Scan the lines below for the string "computer" and report how many lines contain it, giving only the number.

• • •

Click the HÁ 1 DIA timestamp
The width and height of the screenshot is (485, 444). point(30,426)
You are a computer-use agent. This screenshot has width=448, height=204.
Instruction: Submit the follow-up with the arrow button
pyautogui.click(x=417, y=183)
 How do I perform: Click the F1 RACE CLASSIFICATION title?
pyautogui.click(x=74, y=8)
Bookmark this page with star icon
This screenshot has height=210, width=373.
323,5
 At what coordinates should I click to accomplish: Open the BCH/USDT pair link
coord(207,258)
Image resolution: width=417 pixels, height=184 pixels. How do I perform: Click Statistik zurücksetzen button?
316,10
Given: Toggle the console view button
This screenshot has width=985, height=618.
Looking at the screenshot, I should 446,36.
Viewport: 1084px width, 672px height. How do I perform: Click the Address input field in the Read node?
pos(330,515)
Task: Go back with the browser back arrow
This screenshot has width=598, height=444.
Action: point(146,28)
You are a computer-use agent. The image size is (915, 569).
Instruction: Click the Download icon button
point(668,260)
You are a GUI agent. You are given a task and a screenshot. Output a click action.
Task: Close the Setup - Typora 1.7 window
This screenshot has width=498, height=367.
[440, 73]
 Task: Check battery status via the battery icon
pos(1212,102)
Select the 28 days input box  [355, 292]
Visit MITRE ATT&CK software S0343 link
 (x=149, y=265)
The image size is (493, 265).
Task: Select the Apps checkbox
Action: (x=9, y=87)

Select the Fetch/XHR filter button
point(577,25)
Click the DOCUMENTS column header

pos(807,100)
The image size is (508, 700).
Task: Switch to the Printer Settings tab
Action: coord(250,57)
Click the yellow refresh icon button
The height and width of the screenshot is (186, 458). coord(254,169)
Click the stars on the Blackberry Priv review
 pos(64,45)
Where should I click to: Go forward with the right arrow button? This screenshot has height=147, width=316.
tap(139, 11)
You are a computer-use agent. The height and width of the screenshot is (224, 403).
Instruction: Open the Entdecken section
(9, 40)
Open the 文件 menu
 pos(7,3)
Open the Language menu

• • •

» REPLY TO THE TASK:
3